Storing boot resources in the Region Controllers

All boot resources are stored in the local disk in each Controller host (/var/lib/maas/image-storage for deb or $SNAP_COMMON/maas/image-storage for snap). MAAS checks the contents of these directories on every start-up, removing unknown/stale files and downloading any missing resource.

MAAS checks the amount of disk space available before downloading any resource, and stops synchronizing files if there isn’t enough free space. This error will be reported in the logs and a banner in the Web UI.

Storage use by the Rack Controller

Images are no longer copied from the MAAS database to the rack. Instead, the rack downloads images from the region on-demand. This works well with the redesign of the rack controller (now known as the MAAS agent), which has been reimagined as a LRU caching agent. The MAAS agent has limited storage space, managing cache carefully, but it is possible to configure the size of this cache if you need to do so.

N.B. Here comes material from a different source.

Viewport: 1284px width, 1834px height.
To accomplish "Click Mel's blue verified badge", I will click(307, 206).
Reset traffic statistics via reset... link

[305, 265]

As boot resources are now downloaded from a Region controller on-demand, a fast and reliable network connection between Regions and Racks is essential for a smooth operation. Adjusting the cache size might also be important for performance if you regularly deploy a large number of different systems.

One-time image migration process

The first Region controller that upgrades will try to move all images out of the database. This is a background operation performed after all database migrations are applied, and it’s not reversible. This is also a blocking operation, so MAAS might be un-available for some time (i.e., you should plan for some downtime during the upgrade process).

MAAS will check if the host has enough disk space before starting to export the resources, and it will not proceed otherwise. In order to discover how much disk space you need for all your images, you can run the following SQL query in MAAS database before upgrading:

SELECT SUM(N."size")
FROM (SELECT DISTINCT ON (F."sha256") F."size" FROM MAASSERVER_BOOTRESOURCEFILE F ORDER by F."sha256") N;

The controllers are no longer capable of serving boot resources directly from the database, and won’t be able to commission or to deploy machines until this migration succeeds. If the process fails, you must free enough disk space and restart the controller for the migration to be attempted again.

Sync works differently

When downloading boot resources from an upstream source (e.g. images.maas.io), MAAS divides the workload between all Region controllers available, so each file is downloaded only once, but not all by the same controller. After all external files were fetched, the controllers synchronize files among them in a peer-to-peer fashion. This requires direct communication between Regions to be allowed, so you should review your firewall rules before upgrading.

In this new model, a given image is only available for deployment after all regions have it, although stale versions can be used until everyone is up to date. This differs from previous versions where the boot resource needed to be copied to all Rack controllers before it was available, meaning that the images should be ready for use sooner.